We need to find partners and collaborative synergies across sectors to create a movement that enables the larger community to join us in responding to the ongoing systemic collapse and leakages in the system’s loop. A by-product of that is a circular economy for plastics— in which they never become waste, or have minimal leakage into the environment. The undertaking is to befriend plastic and find friends to help tackle the mismanagement.

What will this movement and enablement look like?

 

  • We will bring different value propositions to cover different stakeholders and agencies of change.
  • The government will not find itself alone in addressing these problems through single point bans on the usage, rather will have partners who are supporting the entire chain.
  • Policy makers will see the cause and effect of policies and their implementations to further support the policy and systemic legislative grounds.
  • We will have findings for researchers and academicians.
  • Municipal corporations will be better equipped for the job, through capacity building and infrastructural support.
  • There will be an increase of business opportunities for start-ups and the entrepreneurial eco-system.
  • There will be economic and social (currency) value in acquiring refurbished products by buyers.
  • The end consumer will be relieved of the environmental footprint, hazard on the roads and will find a micro-system to responsibly dispose of waste.

Thus, forming an entire loop that is in sync and closed

Our plastics portfolio is a collaborative work with Environment and Climate Change Unit (ECCU) at UNDP Pakistan, where we are working with private enterprises, academia and other non-traditional partners, with a focus toward turning the waste pollution problem into a circular economy system.

We have engaged with partners from industries and stakeholders from across socio-economic strata and have developed a portfolio of experiments. A crucial step in this has been to get a private partner Unilever on-board, from the production side, as a partner who is equally motivated to shrink the waste footprint. We have recently signed an MoU with them on the shared vision to reduce plastics pollutants and move towards a circular economy model. 

Meanwhile, UNDP Regional Innovation Centre is also working on plastic waste on priority and we are part of the cohort of five countries including Pakistan, Vietnam, Sri Lanka, Maldives, and Philippines. This is helping us learn faster, and the insights shared are guiding our efforts in a more transnational manner with a local outlook.

This is a retaining complex problem, in depth and breath, that needs an innovative systemic jab— for interventions too— and not just the problem exploring component. We are cognizant of our limitations and the possible resistance to want to change our relationship with plastics.

 

Why did we use the learning cycle approach?

 

For our work to remain relevant, we have to pivot constantly to respond to emerging and changing needs of our stakeholders and the larger mandate. The foundational underpinning of our ethos remains the same; Inclusivity, Learning, and Agility.

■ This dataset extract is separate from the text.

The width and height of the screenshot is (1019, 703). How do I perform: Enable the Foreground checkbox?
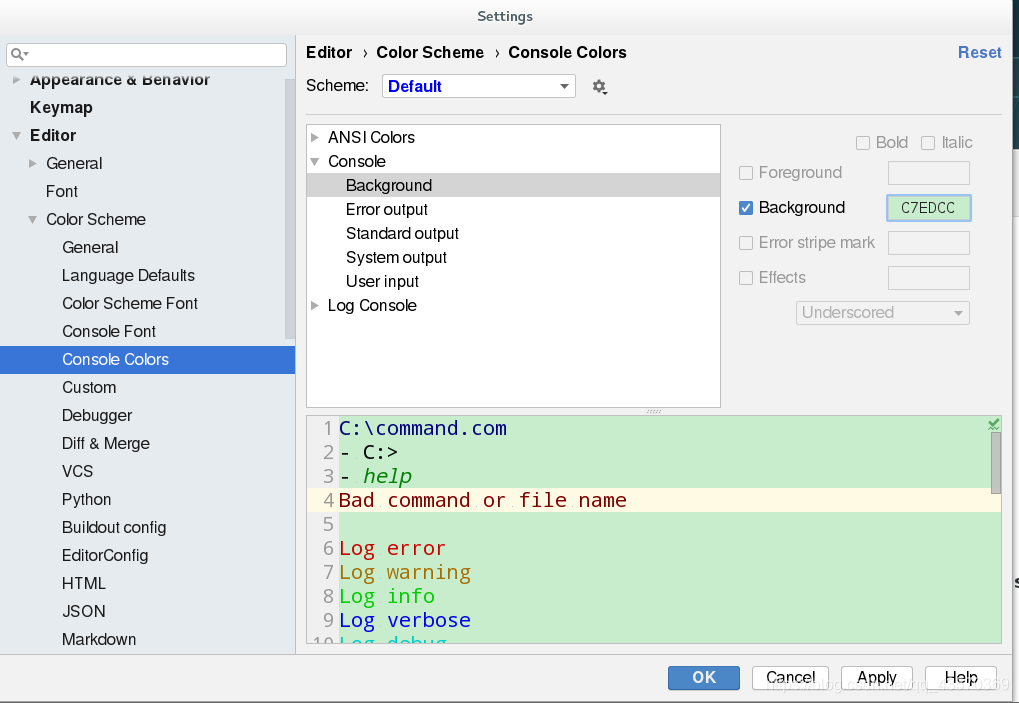click(x=745, y=173)
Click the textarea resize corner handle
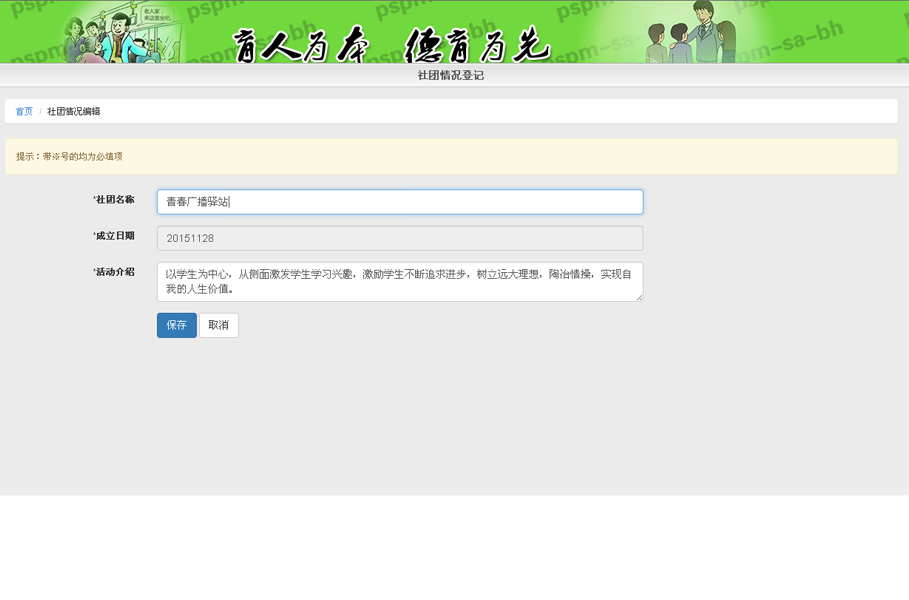The width and height of the screenshot is (909, 600). 639,297
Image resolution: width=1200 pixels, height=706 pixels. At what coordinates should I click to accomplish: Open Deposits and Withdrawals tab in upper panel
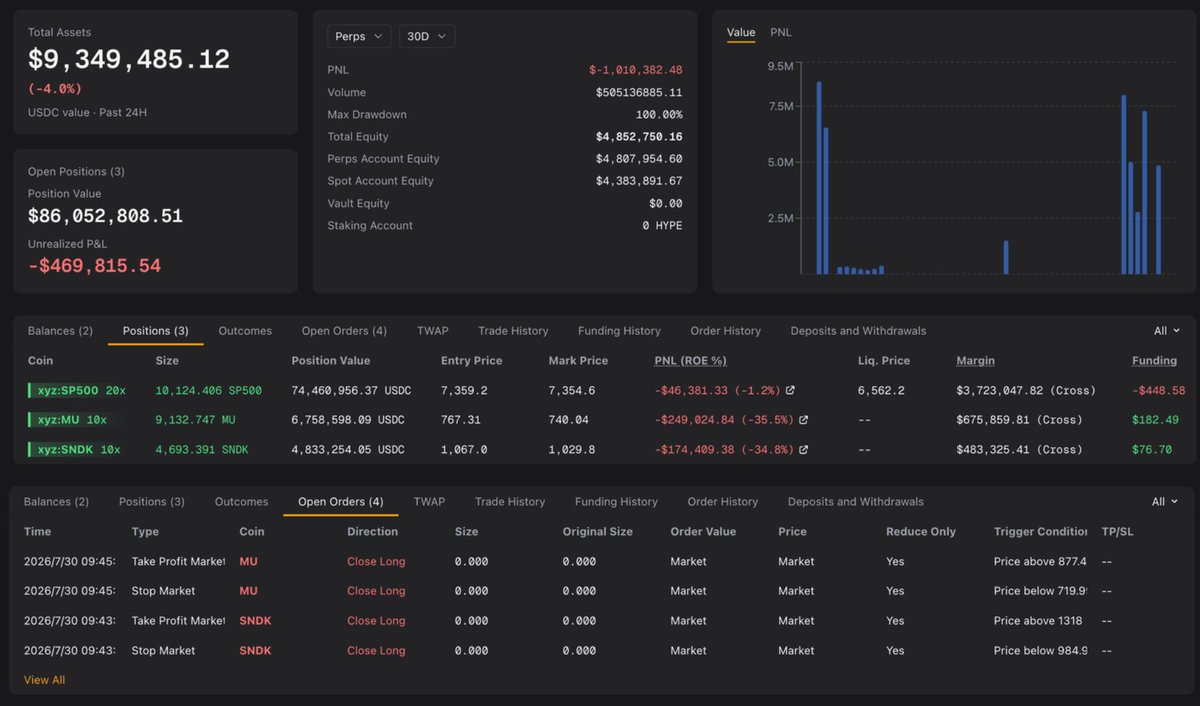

In addition, we have a toolbox of frameworks, methodologies and approaches borrowed from across disciplines. For this portfolio, we’ve used methodological frameworks from Design Thinking, Systemic Thinking and Strategic Foresight. We pick, choose and customize these tools with reference to the problems, teams, and ambitions. 

 

The problem of plastic pollution is complex, conditional and collective.

 

The plastic waste pollution problem is complex, conditional and collective. It is a product, an industry, a habit and an entire consumption cycle with a systemic nature, touching many industries and sectors.

Our initial scan of desk research and exploratory calls highlighted that;

  • Plastic waste is a bigger behavioural challenge than an infrastructural or environmental problem, starting from production to consumption, collection, sorting, and wasting.
  • The policies such as ban on use of plastic bags is reactive and doesn't include people’s perspective thereby loses it’s probability to stick.
  • People are likely to follow regulations that are accounted for even when they do not agree with the problem or are unable to see the larger impacts of non-regulatory actions.
  • The leakage of plastic waste in the environment is well documented with many solutions executed every year. They fail because of short-sightedness and lack of connectivity with the larger system

Why use systemic design to unpack this problem and seek solutions?

 

Working differently often means being agile and maintaining relevance with changing times and needs. The intent to work differently is not limited to solving problems. It guides the whole process. Our recent work has followed four guiding principles:

  • People at the core (of the process, not just the reporting)
  • Longevity (portfolio approach vs scotch tape solutions)
  • Proof of concept (to some degree at the very least)
  • Impact (experiences vs numbers)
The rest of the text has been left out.